As 2013’s SXSW approached, I was excited to find out they would be playing in Texas again. They played only once at SXSW in 2012, but in 2013 they played four shows — I was able to make it to three of the four, and each time I saw them topped the last. Hearing the songs live before being able to hear the album cemented the songs into my brain. Obviously, their albums are nothing more than live performances in the studio, as there are only two guys with guitars, so a real review should be based on song quality (as opposed to lush production).
And quality is here on The Ash & Clay. My favorites so far are “Honey, Honey,” “The Jewel of June,” and “Heaven.” “Hope Of A Lifetime” and “The Ash & Clay” are excellent, as well. I tend to favor the faster songs, but this is music for people who want to sit, listen, and have a drink. If you’re willing to take the time to listen, you will be rewarded.

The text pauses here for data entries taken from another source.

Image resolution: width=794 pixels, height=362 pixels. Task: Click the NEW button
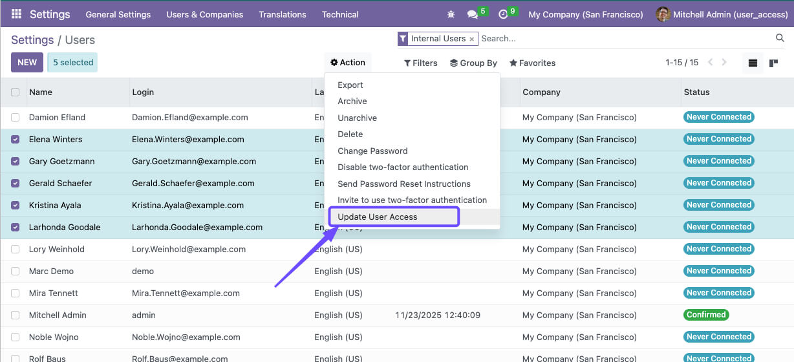pos(27,63)
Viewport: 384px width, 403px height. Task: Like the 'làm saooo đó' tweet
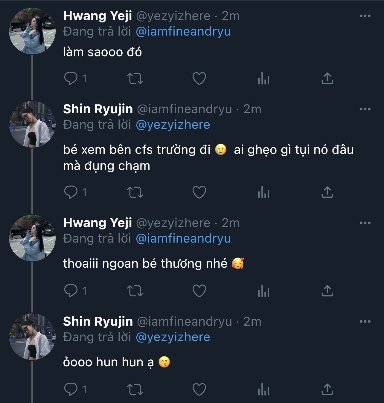[x=199, y=79]
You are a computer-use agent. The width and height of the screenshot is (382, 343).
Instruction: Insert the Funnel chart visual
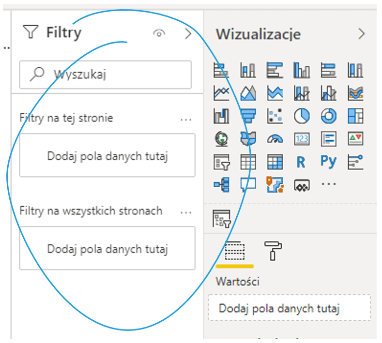point(248,116)
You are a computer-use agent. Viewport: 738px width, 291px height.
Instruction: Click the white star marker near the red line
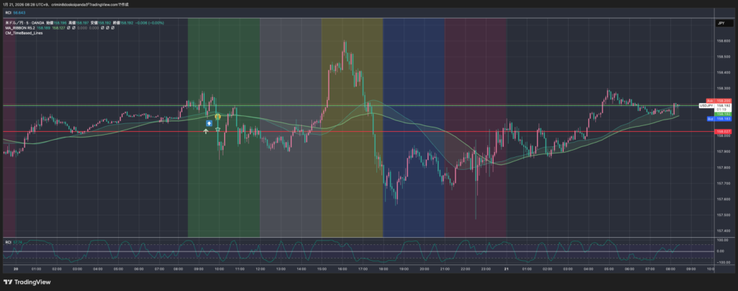(x=218, y=130)
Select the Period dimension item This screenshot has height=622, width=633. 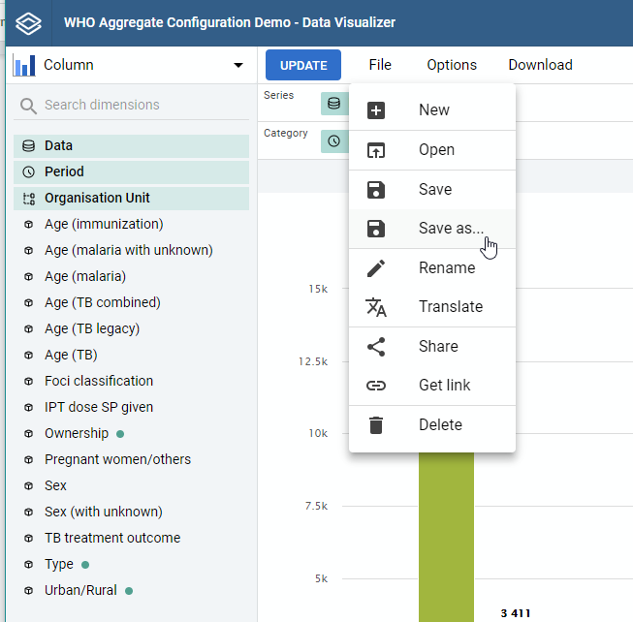[x=131, y=172]
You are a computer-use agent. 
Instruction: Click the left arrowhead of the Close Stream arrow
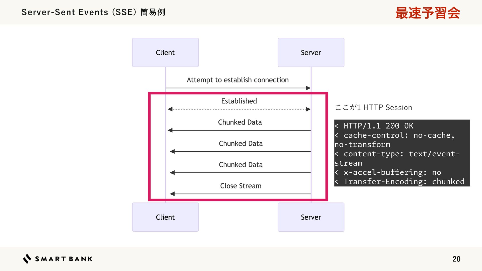point(172,194)
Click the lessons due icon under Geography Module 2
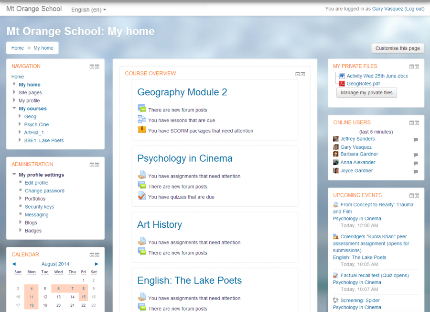The image size is (430, 312). pos(142,120)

As you sit and listen, you’ll realize that this album was recorded live with no overdubs. For me, just like listening to the album on vinyl, this live quality adds to the experience, making me feel like this album was made for me. After about 20 listens, I’m beginning to love this album as much as Prologue.
Some people will probably dismiss these guys as a Simon and Garfunkel rip-off, but I don’t see it that way. S&G are definitely a jumping-off point, but The Milk Carton Kids have done a great job on making the sound of the acoustic duo all their own. And anyway, S&G aren’t exactly making any new music together these days.
Ideally, I would like to see a live album next from the band, because truly you can’t appreciate The Milk Carton Kids unless you get the full treatment, with between-song banter and audience laughter. If and when they play Houston, I will expect you to join me. In the meantime, I will wear out the grooves on The Ash & Clay.